Softwood forestry waste is an abundantly available lignocellulosic feedstock which could be converted into value-added chemicals via fast pyrolysis. However, its prominent recalcitrant nature resulting from the tightly intertwining of cellulose, hemicellulose and lignin as well as the catalytic effect of alkaline and alkaline earth metals (AAEMs) in it make the valorization of target pyrolytic chemicals particularly challenging. Glycerol pretreatment is a novel process to disrupt the recalcitrant structure of lignocellulose by separating it into three fractions. However, pretreatment effect from conventional heating assisted glycerolysis is poor due to low heat transfer. Introduction of external fields such as ultrasonic and microwave radiation could effectively improve the pretreatment effect.

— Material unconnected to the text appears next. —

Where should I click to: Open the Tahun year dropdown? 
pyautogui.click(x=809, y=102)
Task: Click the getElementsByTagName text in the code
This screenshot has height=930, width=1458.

Microwave heating enabled better pretreatment effect than conventional oil bath heating due to its rapid heat transfer and athermal effect. Turbulence effects of ultrasonic radiation enhanced uniformly mixing of feedstock with glycerol, therefore further improving the pretreatment effect. The optimal glycerol pretreatment effect was realized by ultrasonic radiation integrated with microwave heating process, with pine sawdust deconstructed into 53.09 wt.% cellulose-rich fraction, 14.64 wt.% hemicellulose-derived sugars and 12.46 wt.% organosolv lignin, simultaneously removing 91.7 wt.% AAEMs. This considerably facilitated the formation of target pyrolytic chemical (levoglucosan), whilst preventing the production of undesired low molecular weight oxygenates such as acids, ketones, aldehydes. The highest yield of levoglucosan reached up to 52.07 wt.%. Kinetic analysis revealed that, higher activation energy is required for the glycosidic cleavage-based concerted reactions of cellulose into levoglucosan than AAEM catalyzed ring-breaking into light oxygenates. This work introduces an efficient method to produce value-added chemicals from forestry waste whilst reducing its hazardous impact on environment.